Unlike the original, the majority of "Anchorman 2" takes place mostly in New York and not San Diego. America's finest city does makes a cameo though after Burgundy is fired from his job in New York and his wife Veronica Corningstone (Christina Applegate) is offered the evening anchor job he wanted. It's too much so Burgundy abandons Veronica and their son, Walter (a fine Judah Nelson) and slinks back to the whale's vagina and into a bottle. He eventually winds up taking a lame gig introducing dolphins at Sea World, but he's fired from that too and tries to kill himself. Hilarious, right?

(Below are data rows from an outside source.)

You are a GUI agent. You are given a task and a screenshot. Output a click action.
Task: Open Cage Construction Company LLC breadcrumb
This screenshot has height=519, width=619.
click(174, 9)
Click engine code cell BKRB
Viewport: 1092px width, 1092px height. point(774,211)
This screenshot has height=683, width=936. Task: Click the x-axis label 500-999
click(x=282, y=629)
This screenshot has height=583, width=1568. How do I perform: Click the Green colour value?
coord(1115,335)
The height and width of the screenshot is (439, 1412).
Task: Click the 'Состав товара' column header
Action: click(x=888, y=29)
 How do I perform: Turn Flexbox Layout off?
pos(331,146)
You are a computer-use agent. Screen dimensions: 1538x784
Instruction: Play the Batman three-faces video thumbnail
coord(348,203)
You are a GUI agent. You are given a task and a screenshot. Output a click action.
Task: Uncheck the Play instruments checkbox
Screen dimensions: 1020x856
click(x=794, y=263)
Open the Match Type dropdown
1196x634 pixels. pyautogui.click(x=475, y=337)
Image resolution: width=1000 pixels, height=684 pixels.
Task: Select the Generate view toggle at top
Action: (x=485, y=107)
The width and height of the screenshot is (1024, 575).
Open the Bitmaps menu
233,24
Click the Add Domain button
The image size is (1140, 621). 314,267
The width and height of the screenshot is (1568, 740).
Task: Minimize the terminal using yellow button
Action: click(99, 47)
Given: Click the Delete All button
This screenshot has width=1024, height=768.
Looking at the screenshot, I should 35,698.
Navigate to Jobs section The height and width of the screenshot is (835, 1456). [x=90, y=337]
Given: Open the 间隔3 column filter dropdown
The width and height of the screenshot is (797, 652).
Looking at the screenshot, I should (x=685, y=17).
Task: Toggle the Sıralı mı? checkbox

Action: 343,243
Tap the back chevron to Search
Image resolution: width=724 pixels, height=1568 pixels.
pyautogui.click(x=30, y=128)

Lucky for Burgundy, seconds after his failed suicide attempt, TV producer Freddie Shapp (Dylan Baker) asks him to join a fledgling 24-hour news station back in the Big Apple — and Ron hits the road to re-assemble the news team.

The gang's all back in this uneven comedy: field reporter Brian Fantana (Paul Rudd), sportscaster Champ Kind (David Koechner) and weatherman Brick Tamland (Steve Carrell). The only original cast member to not reprise their role was Peanut, who played "Baxter" the dog. Nine years is way too long for most canine actors to appear in sequels and now Baxter — the most wise, sane and prudent character in both films — is played by Quince.

New additions to the "Anchorman" world are Meagan Good as Ron's new (black) female boss; James Marsden as Ron's new newsroom nemesis, Greg Kinnear as Veronica's New Age boyfriend, and Kristen Wiig as Brick's love-interest.

Carrell shines again as the dim-witted Tamland, but too often he ends up just screaming at the top of his lungs at actors who don't seem to be in on the joke.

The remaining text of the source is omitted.